察しの悪い男にどうやったら伝えられるのか苦心する大家さんのじれったさがよく伝わってきて、観客、特に女性客には大うけだった。後ろの席からゲラゲラ笑う中年の女性の声が聞こえてきた。
今日の談笑は"当たり"だった。2012年6月、志らくとの二人会でやった「黄金餅」は今ひとつノリ切れなかったが、今日の「片棒」ではノリにノった。
おかげで何が"片棒"だかわからなくなってしまったがそんなことはどうでも良い。れっきとした古典落語なんだけどどこが古典落語だかわからなくなってしまうところに談笑の本領がある。今日はその本領を十分に発揮してくれた。
場内は爆笑に次ぐ爆笑、トリの志らくは大丈夫か、と心配させるほどの出来だった。
始まってみたら心配することはなかった。
志らくは人情噺の古典「紺屋高尾」をじっくりと語り込み、観客はうぶな職人と吉原No1の花魁、高尾太夫の非現実的な純愛話に酔いしれた。
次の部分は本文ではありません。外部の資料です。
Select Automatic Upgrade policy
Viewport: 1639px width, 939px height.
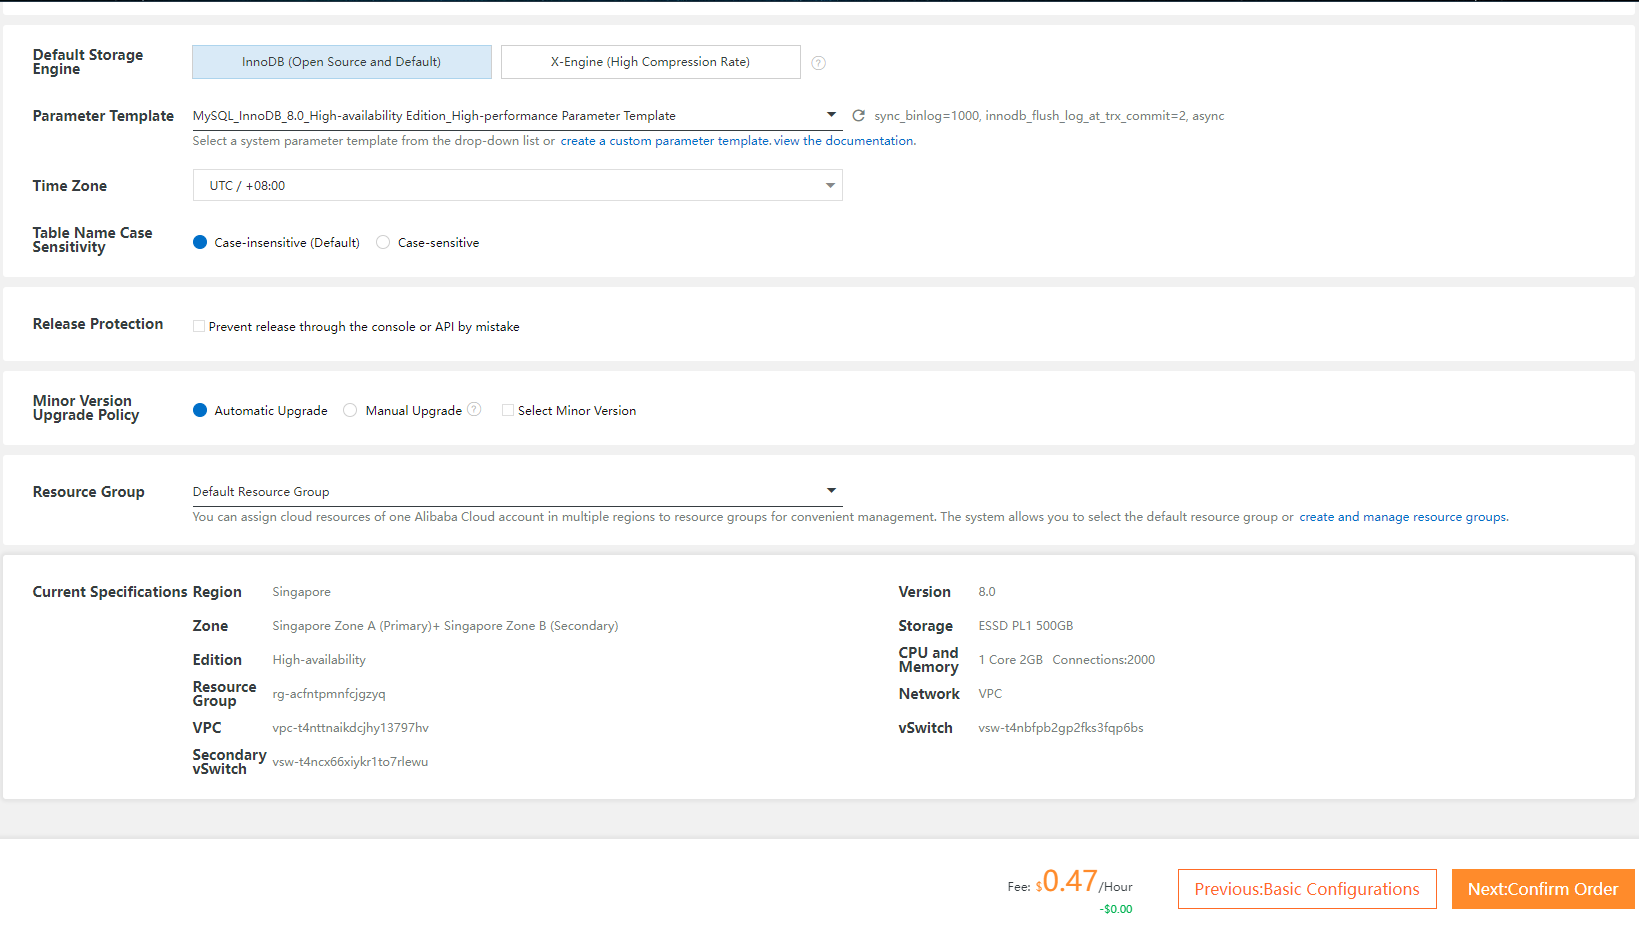pyautogui.click(x=200, y=410)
クライマックス、職人が高尾太夫に語り掛ける場面では洟をすする音があちこちで聞こえた。
後で考えるとなんでこんな非現実的な状況で…、と思うのだがその時は680人の観客全員が志らくの魔術にかけられているので何の疑問ももたない。
うまい噺家が語ると書割りの中の人物にも血が通いだしてしまう、という落ちである。